Я, со своей стороны, проводил разведку среди котов – может быть, из котовладельцев найдется человек, отвечающий нашим весьма высоким требованиям?
Опять же увы! Коты и кошки имеют отличные от людей понятия о нравственности, и в каждом конкретном случае высокие добродетели претендента начинались и оканчивались почти исключительно котолюбием и милосердием и с рыцарством и безупречностью не имели ничего общего.
Руки (у Лёни) и лапы (у меня) опускались, несмотря на все наши попытки держать хвост трубой, а нос – морковкой.
Лёня даже однажды сказала мне, что потеряла надежду когда-нибудь вернуться к родителям – ведь она мечтала, что Лада отыщет их то ли с помощью своих магических способностей, то ли через милицию. Замечу, кстати, что теперь Лёня верила безоговорочно во все волшебства и чудеса, о которых мы только могли рассказать применительно к Ладе. И очень, очень изменилась к лучшему.
Она объясняла это тем, что, по ее словам, вдруг сразу повзрослела. За тот короткий срок, когда волокла Ладу на себе от скамеечки во дворе к нам на пятый этаж.
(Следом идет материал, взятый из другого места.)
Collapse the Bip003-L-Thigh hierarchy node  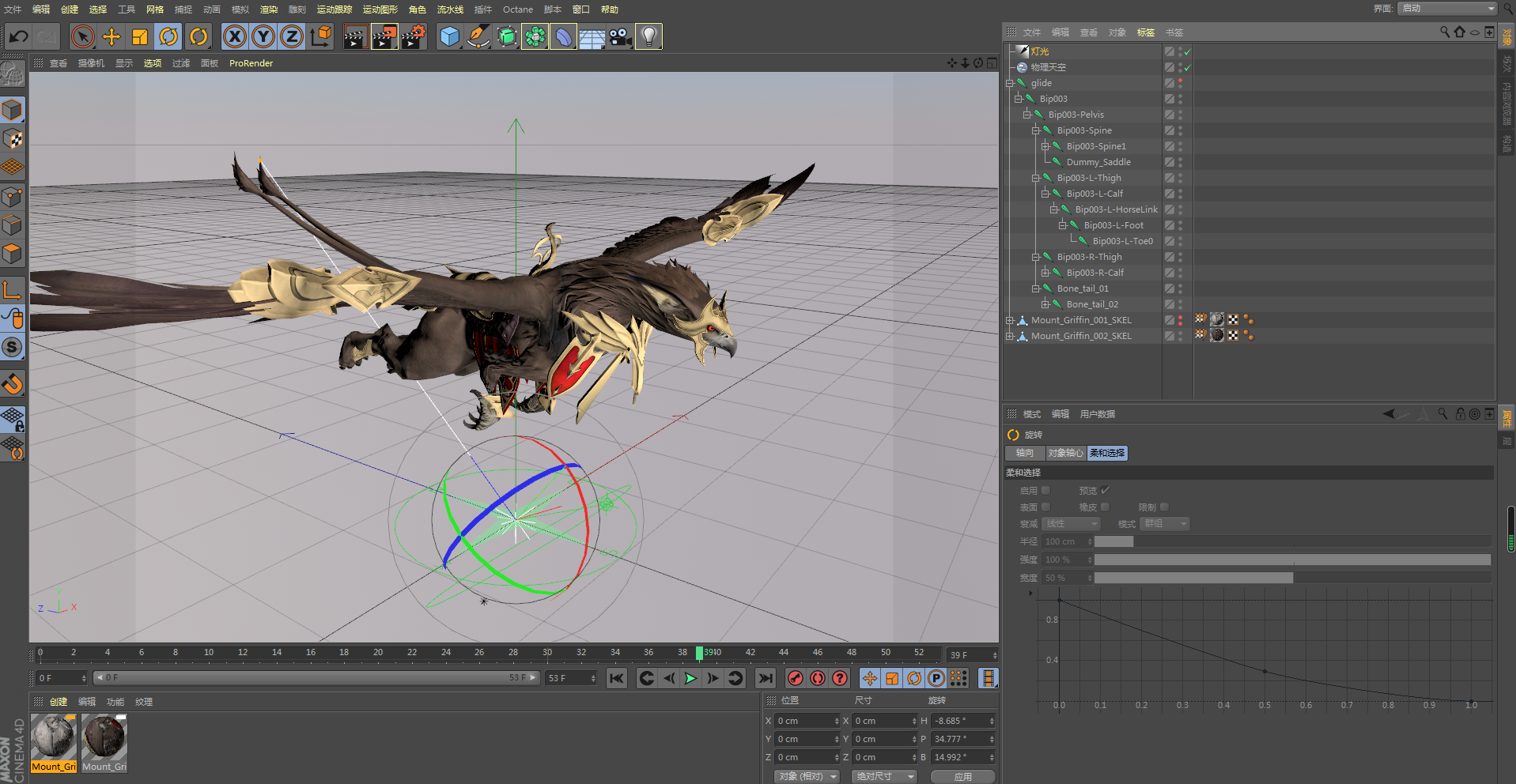pos(1036,178)
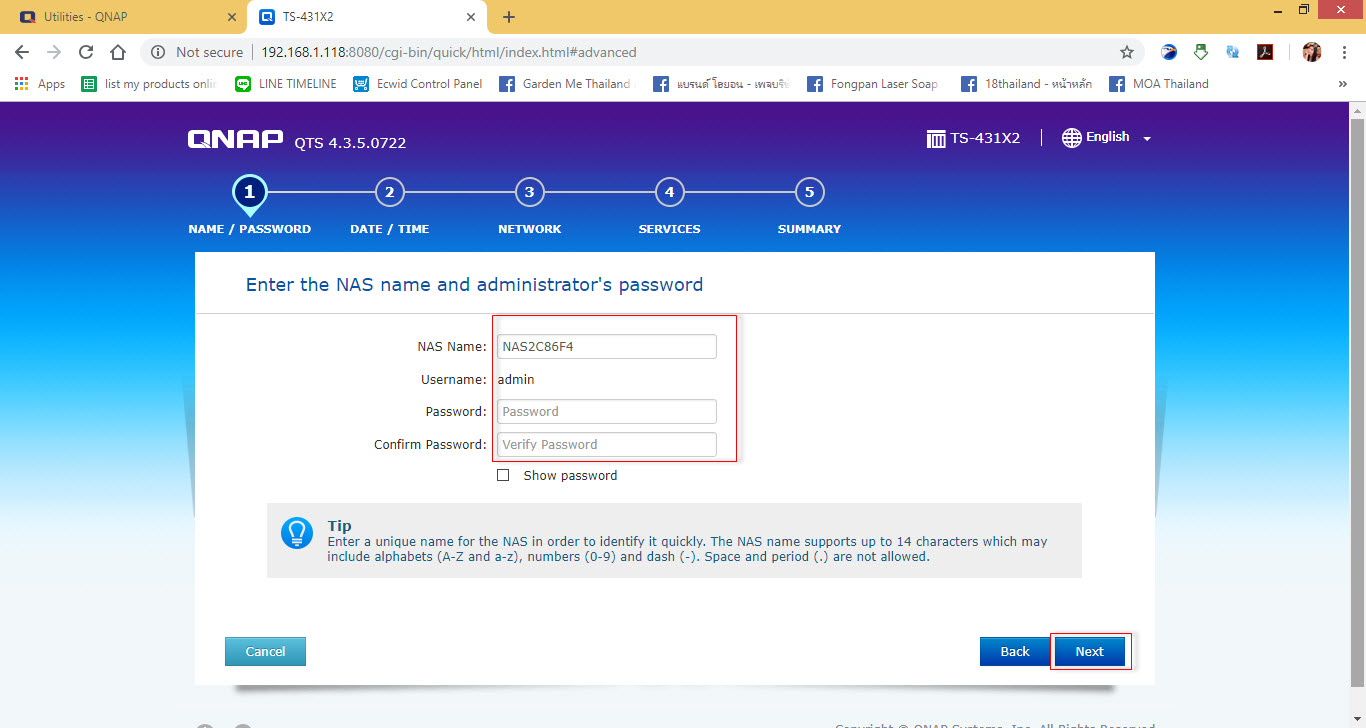The height and width of the screenshot is (728, 1366).
Task: Click step 4 SERVICES circle icon
Action: click(669, 191)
– Понимаешь ли, я неожиданно подумала, что она умирает и что если она умрет, то вы все – вы же все пропадете! – говорила мне Лёня со слезами на глазах. – Со всеми вашими магическими и иными способностями – как вам выжить? И что я не могу позволить вам погибнуть. Это было как… ну, как будто меня по кумполу шандарахнули. Честно-честно! И я теперь вроде бы даже смеяться разучилась. И плакать тоже.
Ну это она преувеличивала – насчет того, что разучилась смеяться и плакать. Время от времени на нее снова нападало ее обычное (прежде) капризное настроение, и тогда у Домовушки тарелки падали из лапок, каша пригорала, а пыль, вместо того чтобы собираться на мягкую тряпочку или выметаться веничком из комнаты, разлеталась по всем углам и заставляла нас с Псом чихать по пять минут без остановки. Но, безусловно, Лёня стала намного спокойнее, и порядка в квартире прибавилось.
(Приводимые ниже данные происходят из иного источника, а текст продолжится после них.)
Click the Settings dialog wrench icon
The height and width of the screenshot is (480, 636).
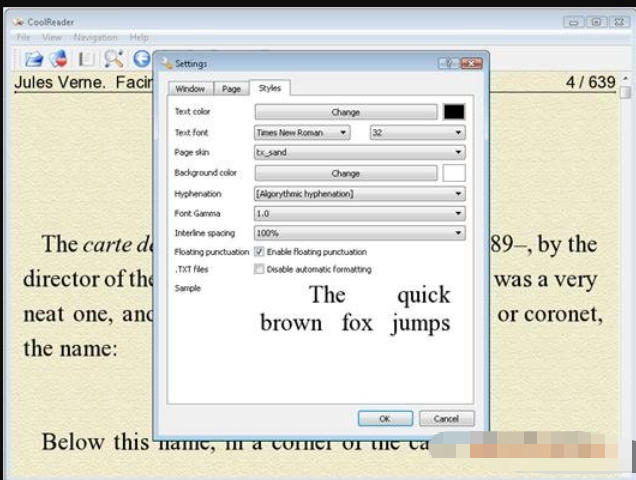[167, 64]
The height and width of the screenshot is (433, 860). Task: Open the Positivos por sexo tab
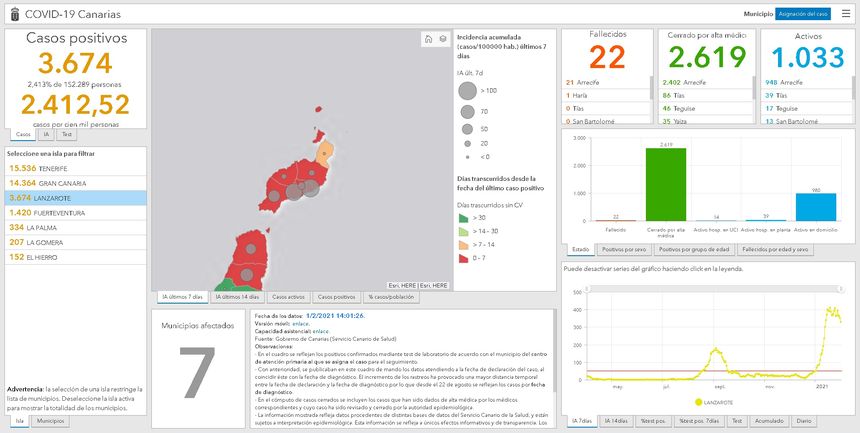coord(624,249)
Домовушка поделился со мной своими соображениями:
– Понимаешь ли, Коток, я как-то тебе сказывал, что замуж девке нашей надобно да детушек завесть? Ну так и вот – мы теперь ей все заместо детушек. Радеет она об нас, печется, тревожится. От того и толку в ней поболе стало. Так-то!
Но Лёня – это все-таки не Лада, а Лада спала себе, и спала, и спала, и совсем не собиралась просыпаться.